Read the Passage: 2 Peter 3:1-18
Peter begins this chapter by referring to his first letter to the churches of Asia Minor, which we know as 1 Peter. That epistle, along with the current one, was written in order to “stir up your pure minds by way of reminder” (2 Pet. 3:1; cf. 1:13; 2 Tim. 1:6; Heb. 10:24). That which Peter wanted to remind his readers of was “the words which were spoken by the holy prophets” (2 Pet. 3:2). Recall that Peter had earlier mentioned the prophecies written by “holy men of God spoke as they were moved by the Holy Spirit” (2 Pet. 1:21). Reminders and encouragement are an essential part of spiritual growth and are even the spiritual gifts of some. Note Peter’s reference to “your . . . minds” and “be mindful” in 2 Pet. 3:1–2. This is a continuing part of Peter’s emphasis on knowledge in this epistle, as knowledge is essential for defense against false teaching.
In 2 Pet. 3:3–7 Peter discusses a specific heresy being propagated by the false teachers, which is called the error of uniformitarianism. This false teaching is the idea that all things will remain as they currently stand and that all things have been as they currently are. Peter observes, as he had previously, that this false teaching was rooted in the heretics “own lusts” (2 Pet. 3:3; cf. 2:10). Peter’s response to this heresy in 2 Pet. 3:5–6 is to draw a parallel between the world in Noah’s time and the present. Peter notes that in Noah’s time the world seemed to be uniform, until God judged it with water (cf. Matt. 24:36–39). Likewise, in 2 Pet. 3:7 Peter notes that the present world seems to be uniform, but it will eventually be judged by God through fire.
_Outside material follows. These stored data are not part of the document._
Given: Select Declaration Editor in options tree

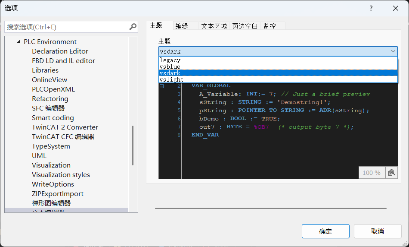Looking at the screenshot, I should point(60,51).
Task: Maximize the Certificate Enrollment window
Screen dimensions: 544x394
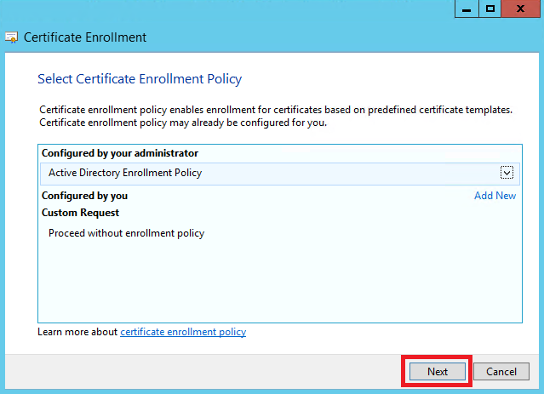Action: 490,9
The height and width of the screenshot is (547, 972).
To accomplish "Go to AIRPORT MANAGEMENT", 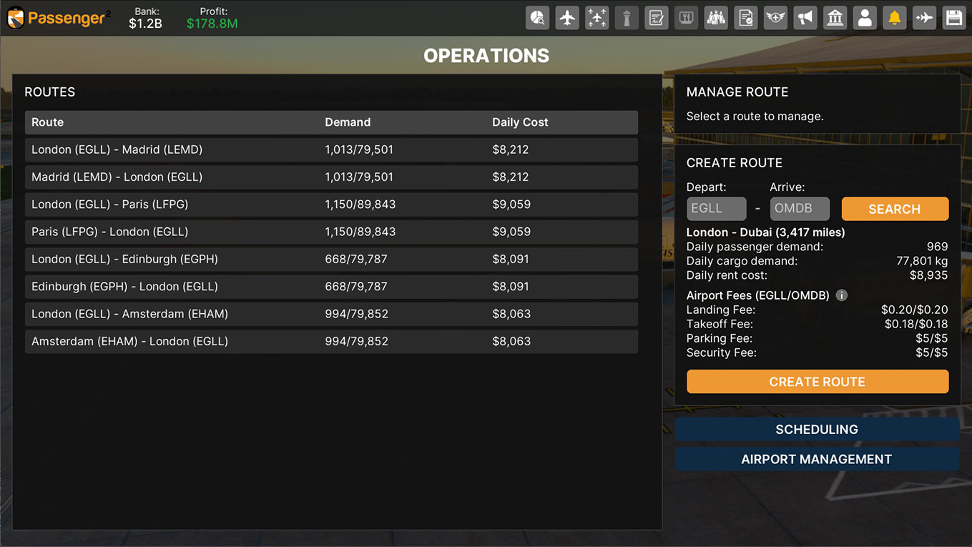I will (x=816, y=459).
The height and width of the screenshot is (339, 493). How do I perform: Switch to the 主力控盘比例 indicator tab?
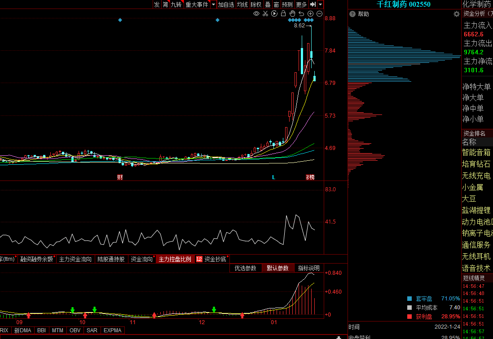(175, 259)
Just as God judged the scoffers in Noah’s day, so will He judge the false teachers in the church age.
In 2 Pet. 3:8–9 Peter notes the reason why it may seem like the Lord is delayed in His return and in the judgment of scoffers—that is, because of His long-suffering. Indeed, God does not count time as man does (cf. Ps. 90:4) and is delayed in His judgment “not willing that any should perish but that all should come to repentance” (2 Pet. 3:9; cf. Ezek. 18:32; 1 Tim. 2:4). Given that all men will not be saved, this verse appears to be problematic, for it seems to imply that God cannot save all whom He desires. Theologians have avoided this difficulty by distinguishing between God’s will of desire (i.e., His moral will) and God’s will of decree (i.e., His sovereign will). In other words, while God genuinely desires that all men be saved, for purposes that have not been fully disclosed, within God’s sovereign will only some men will be saved (cf. Rom. 9:22–24).
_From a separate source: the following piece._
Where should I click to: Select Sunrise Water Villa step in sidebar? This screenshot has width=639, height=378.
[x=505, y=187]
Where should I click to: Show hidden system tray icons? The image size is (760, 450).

This passage, 2 Pet. 3:10–13, is probably one of the most misunderstood passages in the entire Bible. It is oftentimes cited to support the notion that everything will be destroyed in the end times, with redeemed humanity allegedly spending eternity–perhaps in a spiritual state–in heaven. A problem with this notion, however, is that the rest of Scripture describes redeemed humanity as residing upon a renewed earth—that is, a new heavens and a new earth (cf. Ps. 102:25–26; Isa. 65:17; 66:22; Rom. 8:19–21; Rev. 21:1–22:5). While different translators have rendered 2 Pet. 3:10 in various ways, I suggest the following rendering of 2 Pet. 3:10, “But the day of the Lord will come as a thief in the night, in which the heavens will be transformed with a great noise, and immorality will melt with fervent heat; both the earth and the works that are in it will be exposed.”
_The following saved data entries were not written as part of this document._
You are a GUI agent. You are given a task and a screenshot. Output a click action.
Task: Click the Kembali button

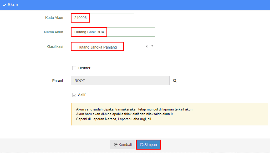click(123, 145)
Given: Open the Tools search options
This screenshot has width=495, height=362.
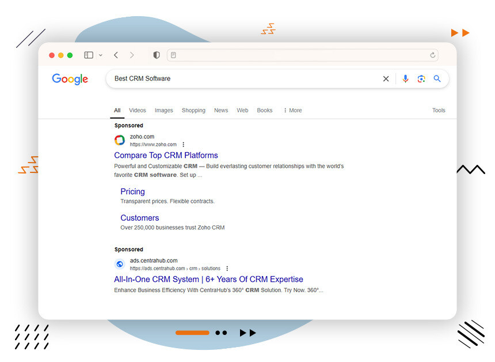Looking at the screenshot, I should tap(439, 111).
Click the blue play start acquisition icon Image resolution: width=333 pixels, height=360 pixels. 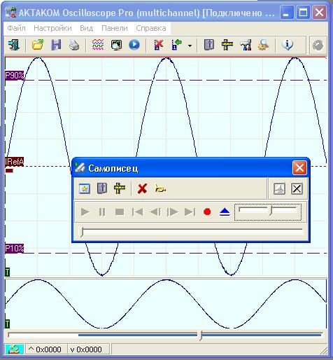(x=134, y=45)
As Peter had previously stated in 2 Pet. 3:11–12, the fact of our Lord’s imminent return ought to prompt believers to be watching and to be ready for Him. Indeed, the language and illustrations that Peter uses here are reminiscent of Jesus’ own words in the Olivet Discourse, which was surely heard by Peter when Christ gave this teaching (cf. Matt. 24:36–44). Additionally, as he closes out his epistle, Peter refers to Paul’s writings as Scripture (cf. 2 Pet. 3:16) and notes that there are some things in Paul’s writings that are difficult to understand. Note that it is the most difficult things in Scripture that are most often attacked. Such doctrines include, the reality of creation, the nature Scripture, the person of Jesus, the Trinity, the return of Christ, and justification by faith alone. Note that exhortations to godly living almost always accompany teachings on Jesus’ return.
- What types of things have most encouraged you in your Christian walk? Do you know anyone who has the spiritual gift of encouragement?
- When you see the wicked flourish and false teachers have material success, are you ever tempted to believe in their message?
- Given that all men will not be saved, how do you explain Peter’s claim that God desires all men to be saved (cf. 2 Pet. 3:9)?
- In light of the Bible’s teaching of a new heavens and new earth, how ought we to understand 2 Pet. 3:10?
- How can we distinguish between doctrines over which believers may have a legitimate disagreement and false teaching (cf. 1 Tim. 3:15)?